The central characters are Captain Laurent Zai of the Imperial Navy, and Senator Nara Oxham, a member of the Secularist Party, which opposes worship of the Emperor and the use of the symbiont to create immortality. Despite their political differences, the two become lovers. Zai is sent away to fight the Rix; due to the death of the Emperor's sister at the hands of the Rix, Zai is expected to commit ritual suicide to mark his failure, but chooses not to do so. Senator Oxham, appointed to the Emperor's War Council, opposes unpalatable war plans that would lead to the sacrifice of billions of Imperial citizens in order to preserve state secrets contained in the compound intelligences.

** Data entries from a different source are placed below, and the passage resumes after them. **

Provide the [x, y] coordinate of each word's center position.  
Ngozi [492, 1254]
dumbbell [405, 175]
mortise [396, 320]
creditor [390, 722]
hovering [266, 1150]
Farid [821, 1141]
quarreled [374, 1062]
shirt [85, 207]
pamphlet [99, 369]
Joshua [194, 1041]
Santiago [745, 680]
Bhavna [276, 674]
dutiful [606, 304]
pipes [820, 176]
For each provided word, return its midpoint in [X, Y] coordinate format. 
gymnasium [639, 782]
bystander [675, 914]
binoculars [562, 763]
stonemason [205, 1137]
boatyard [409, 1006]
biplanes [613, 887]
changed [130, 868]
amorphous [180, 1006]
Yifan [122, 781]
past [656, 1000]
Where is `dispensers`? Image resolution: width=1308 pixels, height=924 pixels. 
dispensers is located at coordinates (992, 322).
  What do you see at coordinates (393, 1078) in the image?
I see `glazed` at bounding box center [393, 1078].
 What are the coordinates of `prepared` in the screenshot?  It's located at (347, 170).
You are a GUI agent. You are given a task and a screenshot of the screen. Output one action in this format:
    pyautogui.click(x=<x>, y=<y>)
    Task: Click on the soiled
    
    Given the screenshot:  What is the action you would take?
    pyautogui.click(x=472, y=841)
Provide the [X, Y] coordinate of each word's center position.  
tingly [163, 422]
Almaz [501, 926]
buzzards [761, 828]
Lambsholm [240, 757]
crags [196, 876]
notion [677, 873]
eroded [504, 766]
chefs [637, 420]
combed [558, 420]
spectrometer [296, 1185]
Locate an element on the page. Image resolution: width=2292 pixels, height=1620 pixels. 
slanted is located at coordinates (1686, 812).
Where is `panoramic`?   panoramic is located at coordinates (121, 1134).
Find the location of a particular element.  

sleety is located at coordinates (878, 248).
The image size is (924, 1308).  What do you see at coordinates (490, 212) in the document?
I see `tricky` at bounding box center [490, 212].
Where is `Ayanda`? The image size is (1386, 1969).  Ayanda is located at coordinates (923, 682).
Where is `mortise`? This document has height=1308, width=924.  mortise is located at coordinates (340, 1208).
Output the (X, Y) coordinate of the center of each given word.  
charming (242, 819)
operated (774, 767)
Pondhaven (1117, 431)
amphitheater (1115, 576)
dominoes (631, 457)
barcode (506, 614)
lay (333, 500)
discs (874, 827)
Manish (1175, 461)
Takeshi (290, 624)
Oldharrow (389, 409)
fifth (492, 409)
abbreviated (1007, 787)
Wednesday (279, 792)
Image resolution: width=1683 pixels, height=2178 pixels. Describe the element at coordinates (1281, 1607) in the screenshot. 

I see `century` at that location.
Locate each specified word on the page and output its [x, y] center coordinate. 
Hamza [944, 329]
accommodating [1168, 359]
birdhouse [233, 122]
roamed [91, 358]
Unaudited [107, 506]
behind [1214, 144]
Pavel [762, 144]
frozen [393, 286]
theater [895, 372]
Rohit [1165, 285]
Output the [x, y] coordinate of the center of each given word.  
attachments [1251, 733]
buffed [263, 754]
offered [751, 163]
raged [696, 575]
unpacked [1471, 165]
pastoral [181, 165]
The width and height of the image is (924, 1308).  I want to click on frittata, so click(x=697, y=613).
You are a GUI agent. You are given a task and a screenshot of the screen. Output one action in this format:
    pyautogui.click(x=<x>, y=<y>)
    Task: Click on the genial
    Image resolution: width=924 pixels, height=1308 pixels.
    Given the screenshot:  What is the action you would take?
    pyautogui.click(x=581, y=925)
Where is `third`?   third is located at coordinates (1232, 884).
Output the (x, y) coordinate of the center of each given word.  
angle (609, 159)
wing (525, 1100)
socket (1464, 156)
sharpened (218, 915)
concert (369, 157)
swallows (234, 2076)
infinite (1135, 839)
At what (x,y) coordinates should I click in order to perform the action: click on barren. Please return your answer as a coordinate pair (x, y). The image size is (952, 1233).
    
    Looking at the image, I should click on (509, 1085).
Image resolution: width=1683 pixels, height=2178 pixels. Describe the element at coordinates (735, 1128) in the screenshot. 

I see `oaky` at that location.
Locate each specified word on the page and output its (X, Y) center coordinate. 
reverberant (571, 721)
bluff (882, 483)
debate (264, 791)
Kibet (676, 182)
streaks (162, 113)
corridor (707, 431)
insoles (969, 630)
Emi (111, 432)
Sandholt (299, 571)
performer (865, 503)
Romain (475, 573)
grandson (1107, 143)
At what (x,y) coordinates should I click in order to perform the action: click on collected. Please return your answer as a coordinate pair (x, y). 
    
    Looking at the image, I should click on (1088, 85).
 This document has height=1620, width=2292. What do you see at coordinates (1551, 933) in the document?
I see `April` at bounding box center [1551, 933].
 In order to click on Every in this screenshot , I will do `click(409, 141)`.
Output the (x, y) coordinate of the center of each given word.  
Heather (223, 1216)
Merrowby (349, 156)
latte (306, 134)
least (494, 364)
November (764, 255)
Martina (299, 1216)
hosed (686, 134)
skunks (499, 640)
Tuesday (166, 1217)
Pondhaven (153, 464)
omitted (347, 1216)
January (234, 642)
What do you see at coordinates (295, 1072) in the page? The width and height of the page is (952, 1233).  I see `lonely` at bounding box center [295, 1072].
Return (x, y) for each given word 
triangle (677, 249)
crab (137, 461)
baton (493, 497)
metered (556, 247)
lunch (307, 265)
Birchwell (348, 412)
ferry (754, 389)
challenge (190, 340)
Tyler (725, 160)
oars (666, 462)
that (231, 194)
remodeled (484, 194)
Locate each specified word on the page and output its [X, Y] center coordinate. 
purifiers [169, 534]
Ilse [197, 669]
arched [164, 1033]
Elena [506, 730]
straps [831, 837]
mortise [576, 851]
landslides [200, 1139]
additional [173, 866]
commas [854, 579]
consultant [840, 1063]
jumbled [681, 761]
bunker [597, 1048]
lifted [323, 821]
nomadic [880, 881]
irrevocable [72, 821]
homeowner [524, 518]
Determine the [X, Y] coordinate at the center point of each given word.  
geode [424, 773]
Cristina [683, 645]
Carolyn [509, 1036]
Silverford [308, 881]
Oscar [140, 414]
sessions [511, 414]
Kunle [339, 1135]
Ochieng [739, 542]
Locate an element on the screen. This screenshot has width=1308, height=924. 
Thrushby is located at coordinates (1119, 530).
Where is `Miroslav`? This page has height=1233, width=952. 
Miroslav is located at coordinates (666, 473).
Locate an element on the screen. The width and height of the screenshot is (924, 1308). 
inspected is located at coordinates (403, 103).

The storyline is continued in The Killing of Worlds, released in 2003.

==Reception==
Publishers Weekly called it "exceptionally smart and empathetic", and noted that Westerfeld "keep(s) the reader constantly off-balance". Kirkus Reviews was less positive, faulting the book for having "horrendously slow" flashback sequences and judging the book as a whole to be "an exposition-heavy introduction to a sequel" (while conceding that it was "sprightly" and had "breathless action sequences").

SF Signal considered it an "excellent example of space opera", with "strong characters" and "lots of cool technology", but criticized Westerfeld for excessive portrayal of politics. John Clute described it as "considerably better than good", and praised Westerfeld for providing "some of the neatest, most kinetically exact, clearest-written hi-tech action (Clute has) come across".